_INFORMATION SUPPLIED_
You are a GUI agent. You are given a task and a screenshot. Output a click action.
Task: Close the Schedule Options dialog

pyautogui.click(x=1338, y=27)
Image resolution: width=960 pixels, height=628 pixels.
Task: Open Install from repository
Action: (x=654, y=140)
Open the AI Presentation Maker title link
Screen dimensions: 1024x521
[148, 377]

_EXERCISE OBJECTIVE_
Could you write out all the entries exactly as given?

_ANSWER SECTION_
You are a GUI agent. You are given a task and a screenshot. Output a click action.
Task: Close the Schedule Options dialog

pyautogui.click(x=1338, y=27)
Image resolution: width=960 pixels, height=628 pixels.
Task: Open Install from repository
Action: (x=654, y=140)
Open the AI Presentation Maker title link
Screen dimensions: 1024x521
[148, 377]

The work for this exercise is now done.